# Work instruction
A verbatim copy is needed of the lines below from the one containing "Click the Ajayi Browne display name" up to and including the one containing "Given: Click the first ticket's 티켓번호 label", excluding pictures.
[Provided material — start]
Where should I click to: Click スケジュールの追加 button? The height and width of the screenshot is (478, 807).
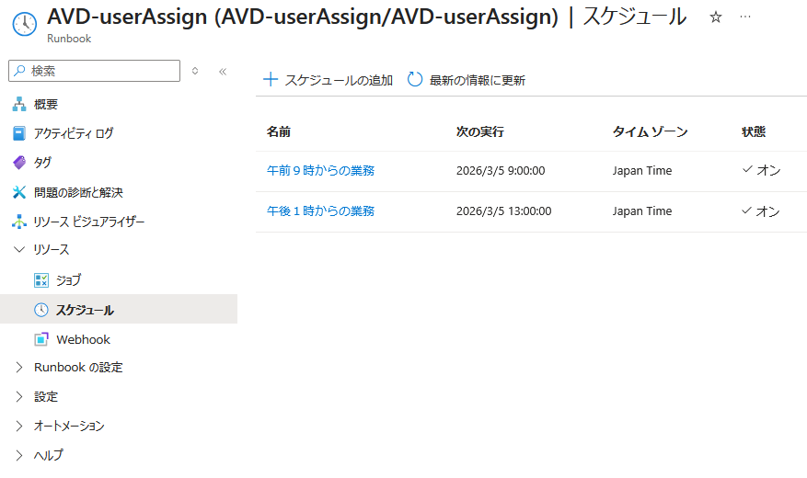(x=329, y=80)
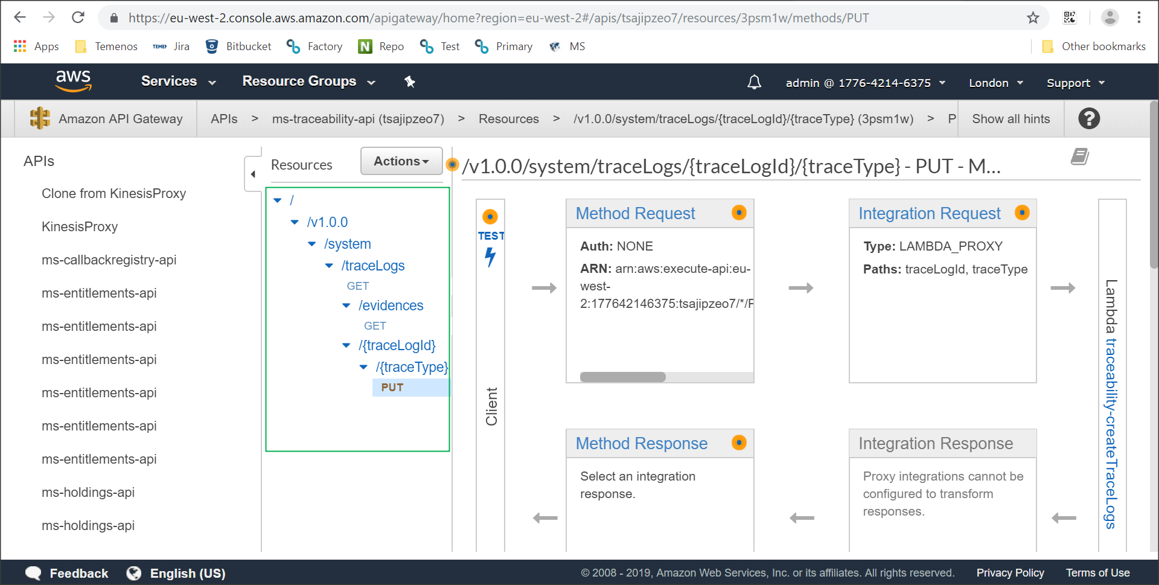Click the TEST lightning bolt icon
Image resolution: width=1159 pixels, height=585 pixels.
[490, 257]
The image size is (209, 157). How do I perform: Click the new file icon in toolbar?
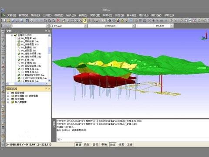click(5, 20)
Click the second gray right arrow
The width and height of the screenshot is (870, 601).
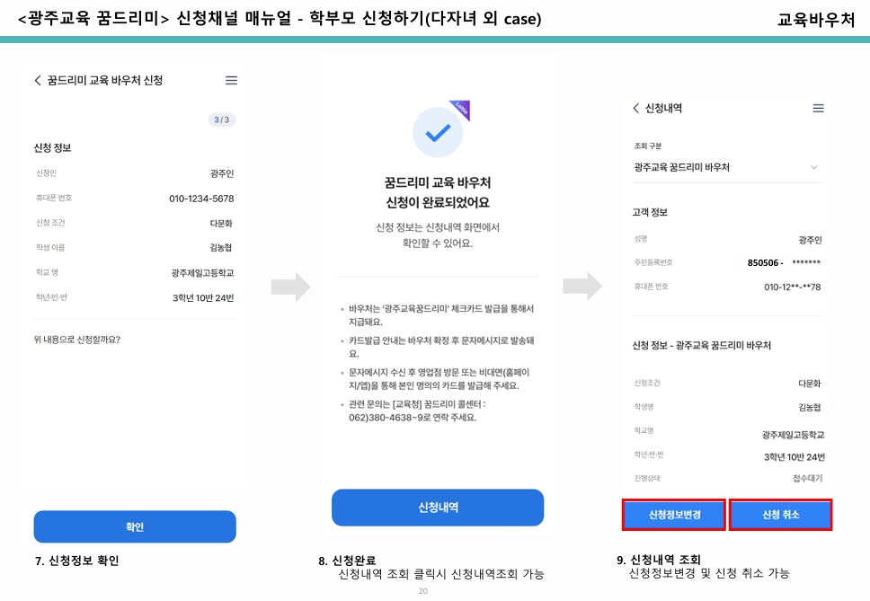click(x=582, y=286)
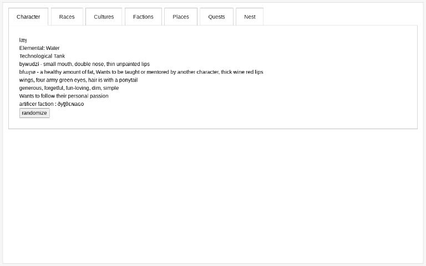Click the 'artificer faction' line

pyautogui.click(x=52, y=104)
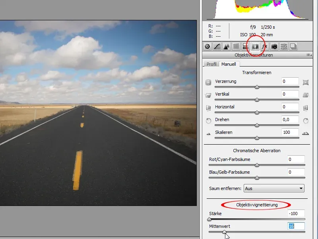Show the Presets panel
This screenshot has width=318, height=239.
284,46
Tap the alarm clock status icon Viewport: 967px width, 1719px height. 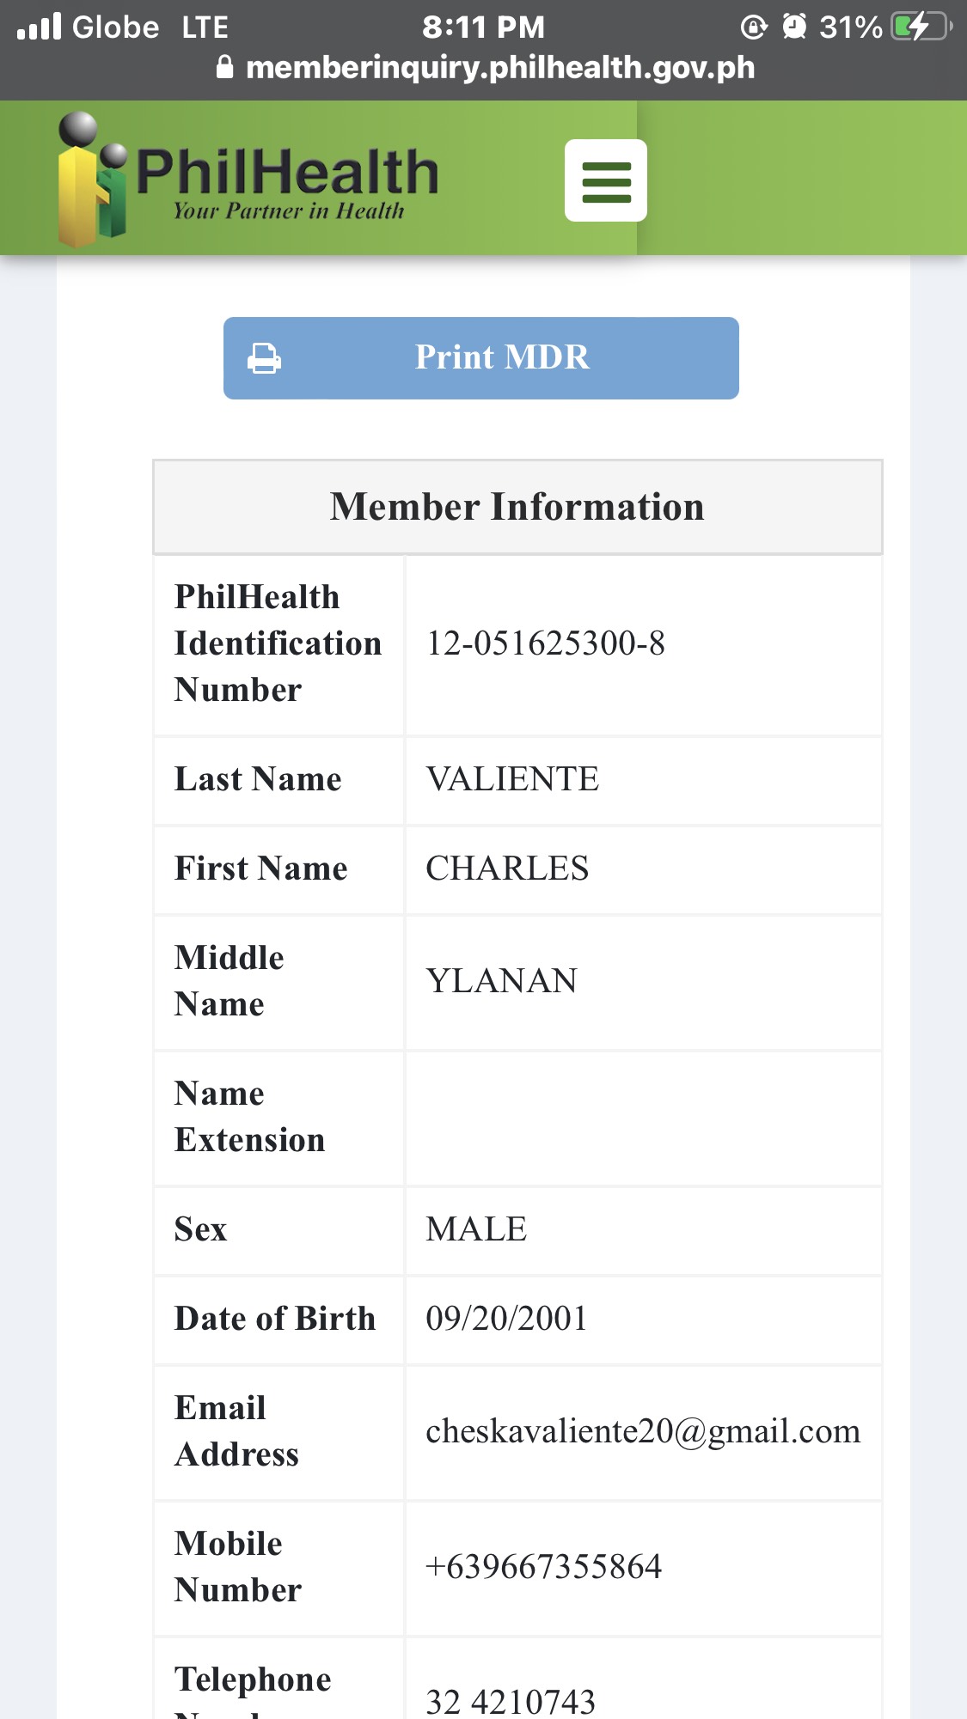(794, 27)

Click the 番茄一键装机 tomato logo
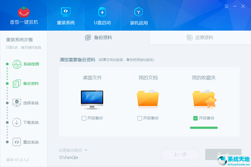[23, 13]
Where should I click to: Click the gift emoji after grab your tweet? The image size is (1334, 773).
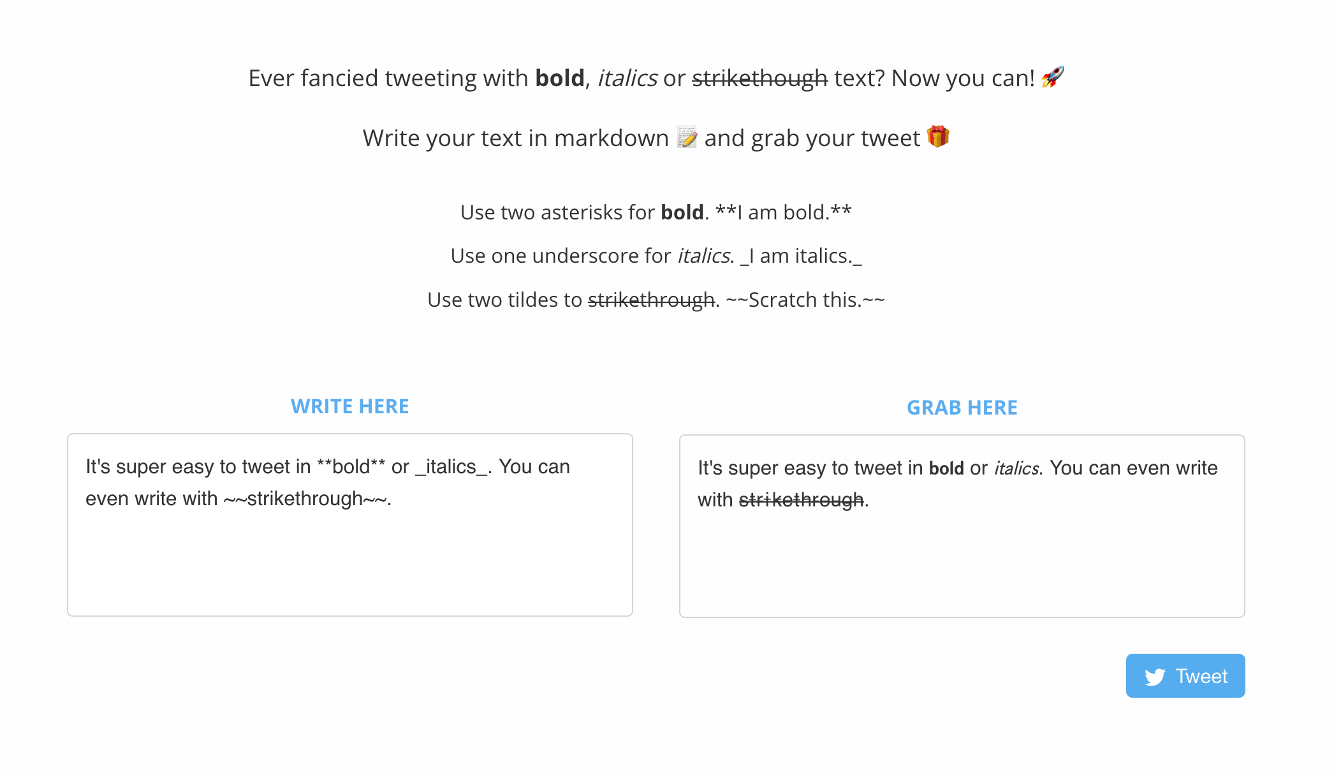[937, 137]
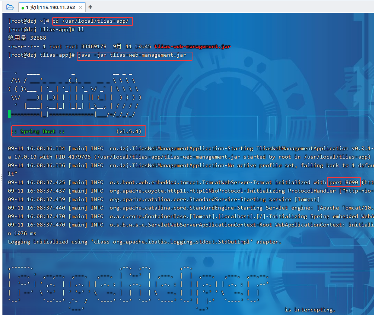Switch to the 火山115.190.11.252 tab
Screen dimensions: 374x315
(x=50, y=7)
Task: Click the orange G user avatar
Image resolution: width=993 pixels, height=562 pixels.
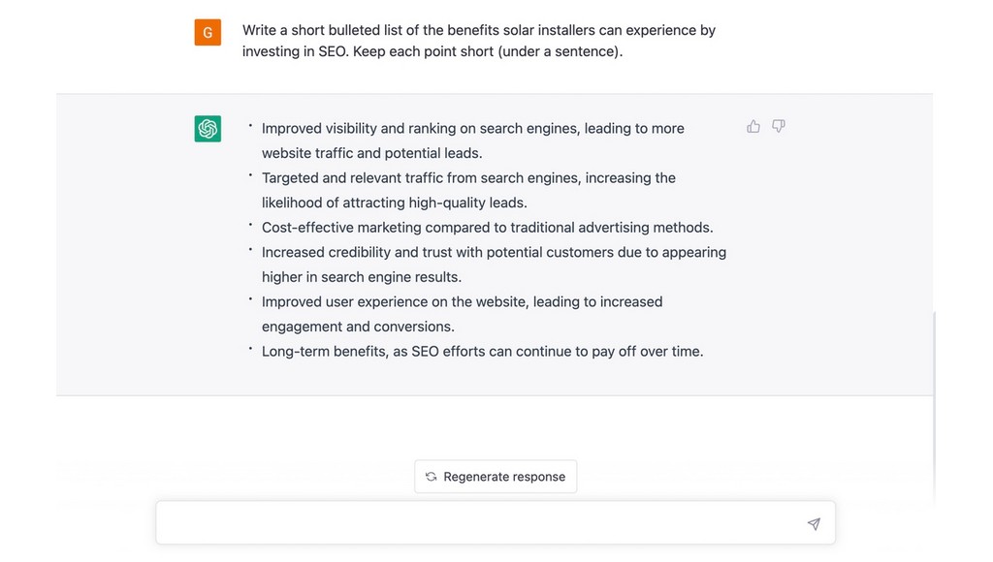Action: (208, 32)
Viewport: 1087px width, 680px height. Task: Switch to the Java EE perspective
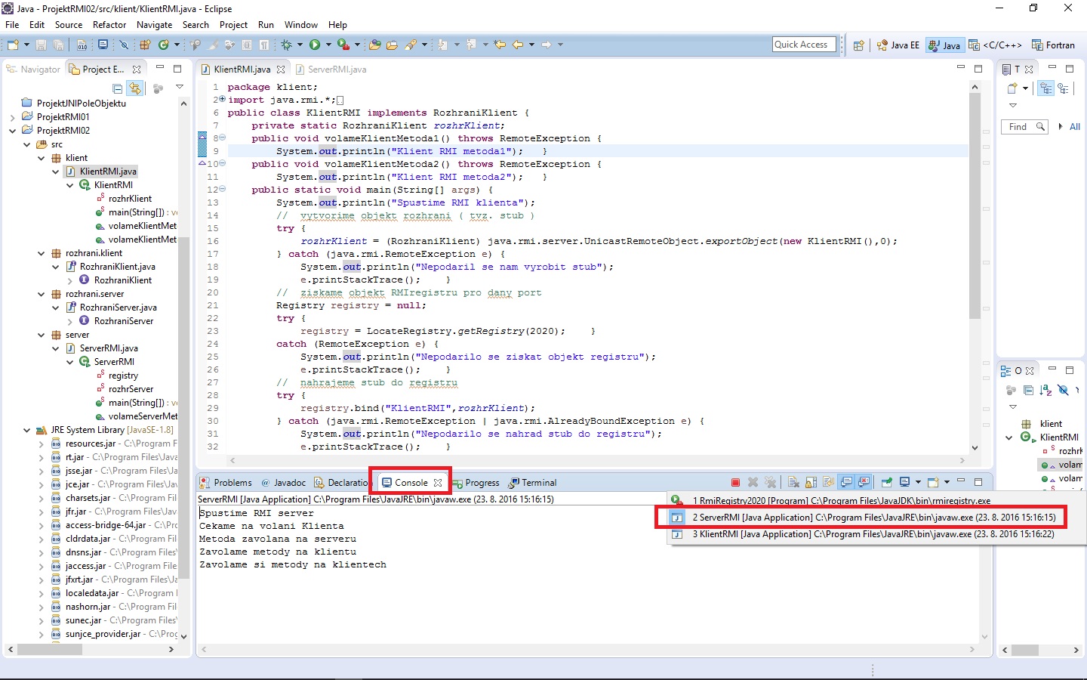coord(898,45)

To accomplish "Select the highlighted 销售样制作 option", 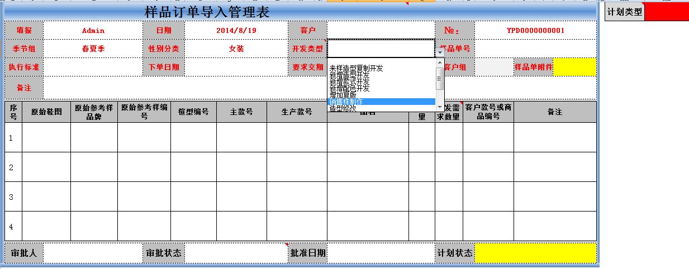I will coord(346,102).
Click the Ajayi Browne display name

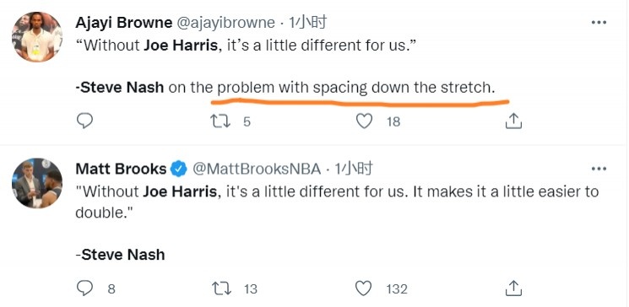123,23
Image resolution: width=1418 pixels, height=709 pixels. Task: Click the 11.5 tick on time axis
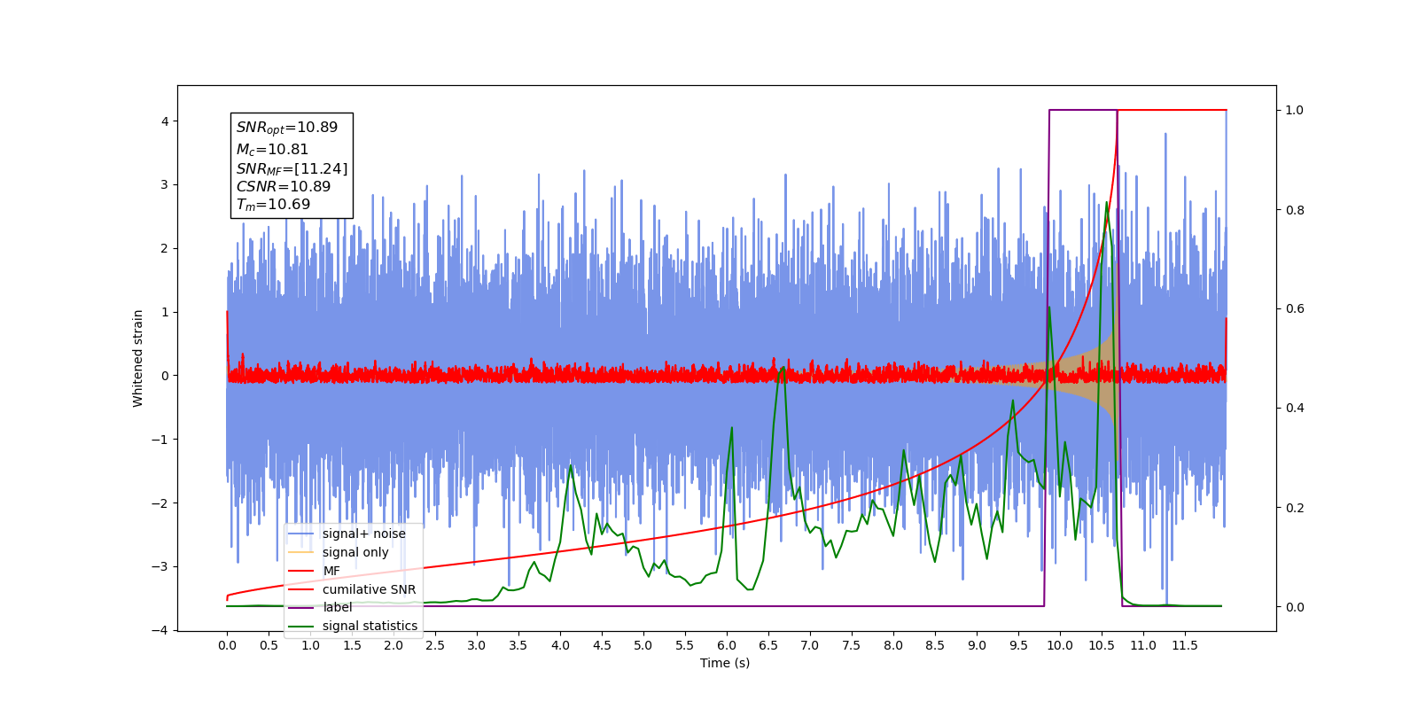coord(1185,645)
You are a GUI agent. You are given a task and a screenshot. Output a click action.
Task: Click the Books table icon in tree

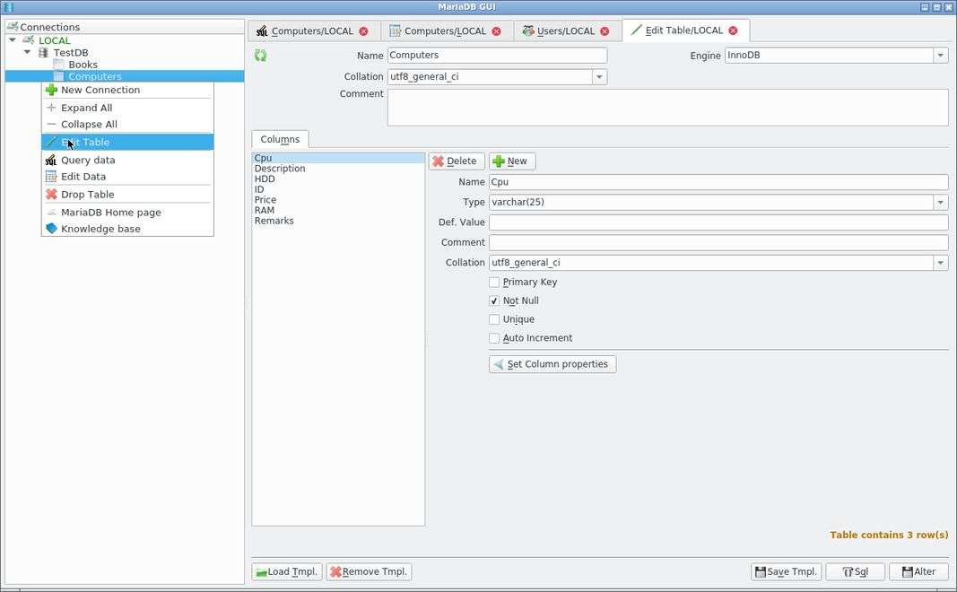pos(59,65)
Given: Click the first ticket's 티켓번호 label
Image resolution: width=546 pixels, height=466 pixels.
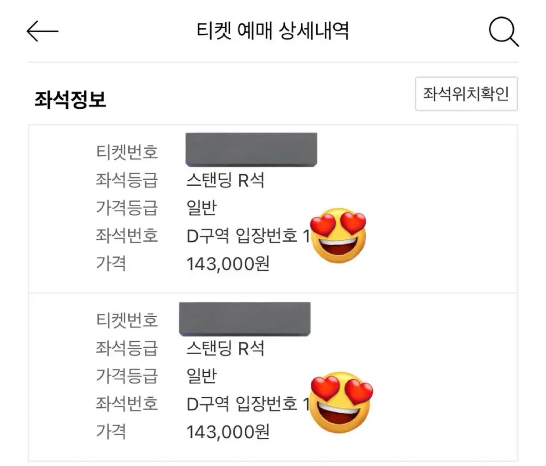Looking at the screenshot, I should [126, 152].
[Provided material — finish]
# Response for this exercise
Click the Ajayi Browne display name

123,23
Image resolution: width=1418 pixels, height=709 pixels. Task: Click the 11.5 tick on time axis
coord(1185,645)
You are a GUI agent. You are given a task and a screenshot. Output a click action.
Task: Click the Books table icon in tree

pos(59,65)
Given: Click the first ticket's 티켓번호 label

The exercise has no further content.